BEGIN PROVIDED MATERIAL

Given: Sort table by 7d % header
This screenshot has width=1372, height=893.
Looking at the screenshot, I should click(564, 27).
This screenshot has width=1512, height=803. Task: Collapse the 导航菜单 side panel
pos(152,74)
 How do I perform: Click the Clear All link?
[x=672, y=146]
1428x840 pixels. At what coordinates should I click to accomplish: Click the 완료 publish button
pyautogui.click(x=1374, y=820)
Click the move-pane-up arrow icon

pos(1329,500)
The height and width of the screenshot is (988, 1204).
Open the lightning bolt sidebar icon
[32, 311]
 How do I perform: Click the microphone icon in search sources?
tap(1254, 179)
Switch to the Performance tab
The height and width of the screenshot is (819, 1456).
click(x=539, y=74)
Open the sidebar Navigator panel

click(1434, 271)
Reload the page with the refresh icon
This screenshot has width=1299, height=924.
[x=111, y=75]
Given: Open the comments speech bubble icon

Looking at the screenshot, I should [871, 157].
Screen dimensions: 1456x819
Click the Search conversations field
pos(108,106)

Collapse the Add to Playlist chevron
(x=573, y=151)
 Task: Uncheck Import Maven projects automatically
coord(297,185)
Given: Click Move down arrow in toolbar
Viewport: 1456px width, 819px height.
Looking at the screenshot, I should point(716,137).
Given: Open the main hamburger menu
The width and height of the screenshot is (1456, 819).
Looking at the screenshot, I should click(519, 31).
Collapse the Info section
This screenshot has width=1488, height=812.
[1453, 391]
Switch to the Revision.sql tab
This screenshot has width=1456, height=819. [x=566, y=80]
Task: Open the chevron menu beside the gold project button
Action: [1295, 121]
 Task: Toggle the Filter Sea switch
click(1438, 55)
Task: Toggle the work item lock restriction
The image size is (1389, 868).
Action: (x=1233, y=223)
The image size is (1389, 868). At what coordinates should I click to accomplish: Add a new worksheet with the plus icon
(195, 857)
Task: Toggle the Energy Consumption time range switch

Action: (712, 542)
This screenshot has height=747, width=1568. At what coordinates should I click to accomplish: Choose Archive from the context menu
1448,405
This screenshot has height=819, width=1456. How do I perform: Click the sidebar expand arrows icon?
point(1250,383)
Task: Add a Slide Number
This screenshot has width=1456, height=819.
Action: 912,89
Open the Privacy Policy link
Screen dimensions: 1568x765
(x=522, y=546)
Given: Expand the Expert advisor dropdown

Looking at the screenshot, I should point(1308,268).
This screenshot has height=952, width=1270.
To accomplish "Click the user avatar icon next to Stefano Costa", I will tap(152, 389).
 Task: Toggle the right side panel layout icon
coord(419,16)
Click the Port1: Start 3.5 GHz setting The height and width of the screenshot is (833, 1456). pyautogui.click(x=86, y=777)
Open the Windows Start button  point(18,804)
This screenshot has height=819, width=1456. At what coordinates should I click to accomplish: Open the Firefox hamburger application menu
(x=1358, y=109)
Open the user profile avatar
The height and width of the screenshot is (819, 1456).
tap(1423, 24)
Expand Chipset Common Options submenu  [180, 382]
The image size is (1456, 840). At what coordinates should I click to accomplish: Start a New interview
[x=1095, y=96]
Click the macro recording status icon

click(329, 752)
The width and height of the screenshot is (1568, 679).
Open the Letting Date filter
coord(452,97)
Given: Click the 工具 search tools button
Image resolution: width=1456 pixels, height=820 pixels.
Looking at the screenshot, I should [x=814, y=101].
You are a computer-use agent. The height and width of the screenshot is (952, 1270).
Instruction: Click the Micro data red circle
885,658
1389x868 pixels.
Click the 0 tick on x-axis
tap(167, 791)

END PROVIDED MATERIAL

[YOUR ASSIGNMENT]: Write out only the lines that run from the line containing "How do I perform: Click the Clear All link?" through the line containing "Given: Open the main hamburger menu", both included, exactly as they appear above.

[OUTPUT BELOW]:
 How do I perform: Click the Clear All link?
[x=672, y=146]
1428x840 pixels. At what coordinates should I click to accomplish: Click the 완료 publish button
pyautogui.click(x=1374, y=820)
Click the move-pane-up arrow icon

pos(1329,500)
The height and width of the screenshot is (988, 1204).
Open the lightning bolt sidebar icon
[32, 311]
 How do I perform: Click the microphone icon in search sources?
tap(1254, 179)
Switch to the Performance tab
The height and width of the screenshot is (819, 1456).
click(x=539, y=74)
Open the sidebar Navigator panel

click(1434, 271)
Reload the page with the refresh icon
This screenshot has width=1299, height=924.
[x=111, y=75]
Given: Open the comments speech bubble icon

Looking at the screenshot, I should [871, 157].
Screen dimensions: 1456x819
Click the Search conversations field
pos(108,106)

Collapse the Add to Playlist chevron
(x=573, y=151)
 Task: Uncheck Import Maven projects automatically
coord(297,185)
Given: Click Move down arrow in toolbar
Viewport: 1456px width, 819px height.
Looking at the screenshot, I should point(716,137).
Given: Open the main hamburger menu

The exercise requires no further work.